Poezja Janusza Nowaka jest jak błogosławieństwo, które otrzymała od pewnego zakonnika Natuzza – bohaterka tych wierszy. Przygotowało ją ono na tysiące spotkań z żywymi i umarłymi.

Podczas lektury tomu Nowaka o intrygującym tytule „Biedny polski katolik czyta »Życie« Keitha Richardsa”, wydanego w Bibliotece „Toposu”, nabieramy przekonania, że dobra poezja jest znakomitym przygotowaniem do ostatecznego spotkania. Nie tylko teologia, ale i wiersze wprowadzają w tajemnicę istnienia Boga i świat eschatologii. Jednak muszą one spełniać jeden warunek – powinny poszukiwać sensu, przykładać rękę do pulsu życia, sprawdzając, dla Kogo bije.

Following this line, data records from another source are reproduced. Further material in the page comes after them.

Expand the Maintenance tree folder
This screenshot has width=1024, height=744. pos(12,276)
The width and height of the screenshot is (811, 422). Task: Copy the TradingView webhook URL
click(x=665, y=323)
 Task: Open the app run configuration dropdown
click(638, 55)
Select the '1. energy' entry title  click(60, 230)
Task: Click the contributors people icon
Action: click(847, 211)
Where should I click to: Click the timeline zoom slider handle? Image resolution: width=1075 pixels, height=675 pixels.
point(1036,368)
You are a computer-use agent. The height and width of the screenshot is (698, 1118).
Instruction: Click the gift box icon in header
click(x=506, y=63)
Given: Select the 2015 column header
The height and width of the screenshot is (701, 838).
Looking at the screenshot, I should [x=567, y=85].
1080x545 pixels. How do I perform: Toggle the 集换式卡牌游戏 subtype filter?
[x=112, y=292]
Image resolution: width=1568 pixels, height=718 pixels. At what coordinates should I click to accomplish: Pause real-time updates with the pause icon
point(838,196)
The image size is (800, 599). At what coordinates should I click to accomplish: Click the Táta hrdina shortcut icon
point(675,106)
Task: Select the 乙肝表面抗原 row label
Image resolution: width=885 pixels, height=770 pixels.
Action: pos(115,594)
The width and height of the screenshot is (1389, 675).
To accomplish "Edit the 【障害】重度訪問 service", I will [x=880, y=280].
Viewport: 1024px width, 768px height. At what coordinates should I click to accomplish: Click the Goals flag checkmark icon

Już na wstępie, a przecież układ tomu nie jest bez znaczenia, poeta dobitnie, ale bez strachu uświadamia czytelnikowi, że każdy musi odejść z tego świata. „Czas ucieka przed/ czasem/ wieczność” – czytamy w „Tempus fugit”. To uplywajacy czas staje sie bohaterem tego tomu.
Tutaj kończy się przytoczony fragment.